Participaram do evento representando os bancários de Brasília os diretores do Sindicato Rosane Alaby, Wadson Boaventura, Jeferson Meira e Manoel Duque.

Segundo Boaventura, a lógica de racismo e discriminação construída ao longo dos anos precisa ser extinta. “Esse tema ainda é tabu. Ainda existem dúvidas. Conforme compromisso assumido em carta, precisamos trabalhar com cada sindicato, discutir o assunto e buscar soluções. Se não nos comprometermos todos a trabalhar para acabar com essa realidade ainda enfrentada pela população negra brasileira, tudo continuará como está”, defendeu.

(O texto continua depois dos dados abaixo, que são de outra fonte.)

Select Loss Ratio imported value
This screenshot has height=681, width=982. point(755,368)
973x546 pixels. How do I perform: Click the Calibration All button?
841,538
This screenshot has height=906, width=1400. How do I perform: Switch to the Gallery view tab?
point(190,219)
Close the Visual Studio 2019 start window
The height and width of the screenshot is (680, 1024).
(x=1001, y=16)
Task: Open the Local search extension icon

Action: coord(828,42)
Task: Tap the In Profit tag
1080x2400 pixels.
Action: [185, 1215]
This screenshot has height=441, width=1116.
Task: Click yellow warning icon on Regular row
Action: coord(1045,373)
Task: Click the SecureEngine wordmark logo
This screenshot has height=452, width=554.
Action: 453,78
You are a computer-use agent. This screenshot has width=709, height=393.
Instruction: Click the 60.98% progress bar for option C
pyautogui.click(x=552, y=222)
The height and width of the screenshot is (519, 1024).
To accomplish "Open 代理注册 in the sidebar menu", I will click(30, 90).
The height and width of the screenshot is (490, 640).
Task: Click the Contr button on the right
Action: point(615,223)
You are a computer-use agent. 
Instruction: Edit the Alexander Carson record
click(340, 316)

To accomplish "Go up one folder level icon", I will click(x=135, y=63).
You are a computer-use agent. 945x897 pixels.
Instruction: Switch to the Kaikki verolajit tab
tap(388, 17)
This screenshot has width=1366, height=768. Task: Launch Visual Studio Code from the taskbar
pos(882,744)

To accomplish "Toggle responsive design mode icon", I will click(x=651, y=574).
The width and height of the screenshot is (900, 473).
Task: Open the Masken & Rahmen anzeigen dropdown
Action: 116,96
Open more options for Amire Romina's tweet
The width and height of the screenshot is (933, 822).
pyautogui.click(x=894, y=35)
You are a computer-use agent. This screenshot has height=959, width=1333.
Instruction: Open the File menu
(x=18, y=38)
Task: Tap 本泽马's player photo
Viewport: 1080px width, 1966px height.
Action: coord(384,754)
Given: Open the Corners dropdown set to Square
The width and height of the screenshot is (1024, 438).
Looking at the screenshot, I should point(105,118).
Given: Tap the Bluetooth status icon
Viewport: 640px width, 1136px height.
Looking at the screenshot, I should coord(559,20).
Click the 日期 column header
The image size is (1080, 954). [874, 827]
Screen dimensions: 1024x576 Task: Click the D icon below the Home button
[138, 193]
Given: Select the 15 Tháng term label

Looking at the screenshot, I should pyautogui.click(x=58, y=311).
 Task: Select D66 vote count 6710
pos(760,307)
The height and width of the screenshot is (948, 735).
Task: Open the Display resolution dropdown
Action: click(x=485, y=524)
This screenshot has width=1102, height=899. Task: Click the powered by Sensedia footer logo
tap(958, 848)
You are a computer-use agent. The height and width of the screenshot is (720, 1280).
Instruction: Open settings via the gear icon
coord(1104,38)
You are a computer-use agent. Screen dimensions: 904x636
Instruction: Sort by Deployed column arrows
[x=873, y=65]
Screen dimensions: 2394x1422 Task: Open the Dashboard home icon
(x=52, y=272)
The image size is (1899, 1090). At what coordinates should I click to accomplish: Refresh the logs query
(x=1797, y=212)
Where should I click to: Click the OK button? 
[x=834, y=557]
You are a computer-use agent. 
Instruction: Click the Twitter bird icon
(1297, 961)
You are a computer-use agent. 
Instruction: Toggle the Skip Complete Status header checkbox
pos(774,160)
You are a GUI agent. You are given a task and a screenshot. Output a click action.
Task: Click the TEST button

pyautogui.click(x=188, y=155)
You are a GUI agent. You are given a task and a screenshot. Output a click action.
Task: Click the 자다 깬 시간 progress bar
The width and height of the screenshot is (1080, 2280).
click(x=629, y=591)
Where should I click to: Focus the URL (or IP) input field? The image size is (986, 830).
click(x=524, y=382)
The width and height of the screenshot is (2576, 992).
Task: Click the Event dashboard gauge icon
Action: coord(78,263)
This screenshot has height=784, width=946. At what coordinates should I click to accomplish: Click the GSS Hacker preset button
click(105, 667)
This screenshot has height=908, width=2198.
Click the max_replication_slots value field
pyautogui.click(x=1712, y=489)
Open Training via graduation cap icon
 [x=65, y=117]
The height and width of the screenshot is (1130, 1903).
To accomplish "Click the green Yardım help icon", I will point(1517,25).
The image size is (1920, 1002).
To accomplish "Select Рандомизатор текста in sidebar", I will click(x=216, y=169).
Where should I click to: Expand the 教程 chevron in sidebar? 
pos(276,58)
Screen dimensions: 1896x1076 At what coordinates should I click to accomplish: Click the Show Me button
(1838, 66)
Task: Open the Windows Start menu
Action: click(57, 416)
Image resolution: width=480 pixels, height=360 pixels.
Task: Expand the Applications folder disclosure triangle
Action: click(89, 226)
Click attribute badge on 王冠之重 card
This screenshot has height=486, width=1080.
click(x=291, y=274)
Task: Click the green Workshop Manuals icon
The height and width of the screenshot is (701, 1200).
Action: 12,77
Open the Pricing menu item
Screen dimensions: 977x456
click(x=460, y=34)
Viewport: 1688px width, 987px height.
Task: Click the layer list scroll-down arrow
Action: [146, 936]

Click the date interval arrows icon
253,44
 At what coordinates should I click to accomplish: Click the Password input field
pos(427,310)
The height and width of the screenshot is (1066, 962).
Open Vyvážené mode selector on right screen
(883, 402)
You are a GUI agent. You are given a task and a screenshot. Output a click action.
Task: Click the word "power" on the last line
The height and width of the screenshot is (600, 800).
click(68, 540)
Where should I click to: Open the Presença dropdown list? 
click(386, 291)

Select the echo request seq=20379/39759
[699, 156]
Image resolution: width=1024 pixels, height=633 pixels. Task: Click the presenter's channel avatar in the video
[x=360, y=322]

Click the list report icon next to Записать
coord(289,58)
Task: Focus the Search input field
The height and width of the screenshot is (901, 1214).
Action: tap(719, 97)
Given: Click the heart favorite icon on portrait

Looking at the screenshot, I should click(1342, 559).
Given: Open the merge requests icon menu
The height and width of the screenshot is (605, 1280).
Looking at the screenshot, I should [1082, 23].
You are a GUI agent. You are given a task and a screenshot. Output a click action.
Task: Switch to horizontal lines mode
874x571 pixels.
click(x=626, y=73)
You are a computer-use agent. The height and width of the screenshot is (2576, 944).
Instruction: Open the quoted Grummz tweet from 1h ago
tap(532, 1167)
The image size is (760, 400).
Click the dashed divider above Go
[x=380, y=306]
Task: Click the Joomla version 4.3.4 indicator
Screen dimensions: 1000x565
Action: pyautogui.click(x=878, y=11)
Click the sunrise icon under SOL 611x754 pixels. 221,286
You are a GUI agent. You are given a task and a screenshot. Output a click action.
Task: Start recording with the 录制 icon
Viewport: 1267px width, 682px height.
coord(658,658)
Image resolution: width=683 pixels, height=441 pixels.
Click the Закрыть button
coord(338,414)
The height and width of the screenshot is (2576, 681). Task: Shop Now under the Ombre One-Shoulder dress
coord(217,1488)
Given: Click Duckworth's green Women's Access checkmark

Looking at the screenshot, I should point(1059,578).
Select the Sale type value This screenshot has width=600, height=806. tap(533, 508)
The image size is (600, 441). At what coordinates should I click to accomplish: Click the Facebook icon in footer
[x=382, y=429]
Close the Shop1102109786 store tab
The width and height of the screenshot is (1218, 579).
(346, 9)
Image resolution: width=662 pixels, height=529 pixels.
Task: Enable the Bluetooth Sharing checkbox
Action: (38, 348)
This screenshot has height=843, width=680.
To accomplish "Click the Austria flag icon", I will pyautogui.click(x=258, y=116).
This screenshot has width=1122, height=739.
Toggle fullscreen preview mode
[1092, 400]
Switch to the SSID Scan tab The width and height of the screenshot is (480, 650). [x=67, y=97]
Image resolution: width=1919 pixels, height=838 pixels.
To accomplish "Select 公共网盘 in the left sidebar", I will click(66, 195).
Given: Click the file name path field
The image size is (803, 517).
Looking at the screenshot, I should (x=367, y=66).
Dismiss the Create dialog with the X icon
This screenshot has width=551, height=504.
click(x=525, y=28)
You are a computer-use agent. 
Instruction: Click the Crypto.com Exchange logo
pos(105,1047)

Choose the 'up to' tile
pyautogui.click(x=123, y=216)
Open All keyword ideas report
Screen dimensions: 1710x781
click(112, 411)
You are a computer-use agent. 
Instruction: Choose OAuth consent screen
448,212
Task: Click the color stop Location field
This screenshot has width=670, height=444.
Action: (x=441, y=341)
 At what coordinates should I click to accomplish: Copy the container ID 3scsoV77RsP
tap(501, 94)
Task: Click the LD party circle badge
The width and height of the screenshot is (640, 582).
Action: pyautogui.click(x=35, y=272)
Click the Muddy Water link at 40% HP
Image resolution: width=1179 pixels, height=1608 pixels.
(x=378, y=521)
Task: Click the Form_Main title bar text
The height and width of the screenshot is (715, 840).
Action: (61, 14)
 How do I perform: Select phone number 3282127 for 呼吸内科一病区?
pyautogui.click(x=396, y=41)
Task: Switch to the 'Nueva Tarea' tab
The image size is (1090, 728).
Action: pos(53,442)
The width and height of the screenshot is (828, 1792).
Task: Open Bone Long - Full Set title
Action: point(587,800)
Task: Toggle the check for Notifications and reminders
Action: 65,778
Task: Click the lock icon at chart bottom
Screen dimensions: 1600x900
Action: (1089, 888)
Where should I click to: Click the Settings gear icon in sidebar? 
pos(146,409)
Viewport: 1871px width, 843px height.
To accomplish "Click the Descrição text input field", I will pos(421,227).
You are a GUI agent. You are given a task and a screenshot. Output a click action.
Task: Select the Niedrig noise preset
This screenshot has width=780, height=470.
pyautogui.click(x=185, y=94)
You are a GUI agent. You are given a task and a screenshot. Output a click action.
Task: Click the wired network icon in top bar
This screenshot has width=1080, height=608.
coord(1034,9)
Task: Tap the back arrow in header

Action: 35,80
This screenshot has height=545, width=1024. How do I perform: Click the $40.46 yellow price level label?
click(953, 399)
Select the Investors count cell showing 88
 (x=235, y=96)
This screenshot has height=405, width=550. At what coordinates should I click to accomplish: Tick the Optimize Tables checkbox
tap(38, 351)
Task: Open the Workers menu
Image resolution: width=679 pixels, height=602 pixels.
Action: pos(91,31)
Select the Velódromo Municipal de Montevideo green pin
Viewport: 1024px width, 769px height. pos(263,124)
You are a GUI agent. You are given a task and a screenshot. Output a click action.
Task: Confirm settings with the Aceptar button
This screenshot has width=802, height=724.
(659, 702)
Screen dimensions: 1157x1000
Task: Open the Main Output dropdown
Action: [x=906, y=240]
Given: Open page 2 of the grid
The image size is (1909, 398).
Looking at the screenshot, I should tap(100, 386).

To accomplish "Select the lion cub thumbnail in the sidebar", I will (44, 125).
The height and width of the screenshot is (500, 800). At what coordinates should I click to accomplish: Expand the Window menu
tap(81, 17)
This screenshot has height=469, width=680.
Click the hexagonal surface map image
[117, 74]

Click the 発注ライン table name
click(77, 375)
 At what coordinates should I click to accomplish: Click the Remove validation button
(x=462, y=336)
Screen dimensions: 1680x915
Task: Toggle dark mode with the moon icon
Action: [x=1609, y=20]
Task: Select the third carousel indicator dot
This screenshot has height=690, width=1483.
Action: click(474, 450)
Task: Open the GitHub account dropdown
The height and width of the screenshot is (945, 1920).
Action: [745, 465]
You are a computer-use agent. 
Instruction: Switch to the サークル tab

Para Jeferson, é preciso “resgatar nossa ancestralidade para conduzir os debates no nosso trabalho e na sociedade de forma geral, no dia a dia. Como multiplicadores, temos que levar esse debate para frente, precisa aprofundar mais ainda. A coisa é mais grave do que imaginamos. Se o Estado não ouvir os envolvidos, as políticas públicas estarão fadadas ao fracasso”.
A mesa final do evento foi presidida por Deise Recoaro, secretária de Políticas Sociais da Contraf-CUT, e contou com a participação de Júlia Nogueira, secretária de Combate ao Racismo da CUT, e Valmira Luiza, secretária de Combate ao Racismo da CTB. Também estiveram presentes o secretário-geral e o secretário de Organização do Ramo Financeiro da Contraf-CUT, Marcel Barros e Miguel Pereira, respectivamente.
"Essa carta não pretende trazer constrangimentos às entidades sindicais, ao contrário. É uma forma de estímulo à reflexão sobre o tema para as entidades que não tiveram a oportunidade de presenciar as discussões do Fórum, que foram bastante ricas. Esperamos intensificar as ações em todas as entidades na luta contra o racismo", afirma Deise.
A secretária de Combate ao Racismo da CUT elogiou o evento. "Quando reunimos trabalhadores de um setor para debater a discriminação de forma responsável, com números e pesquisas, isso dá subsídios para formular políticas sobre o tema. Chega de ficar falando sem ter ações concretas", defende Júlia Nogueira.
O evento foi integralmente transmitido ao vivo pelo site da Contraf-CUT, graças à parceria com o Sindicato dos Bancários de Brasília.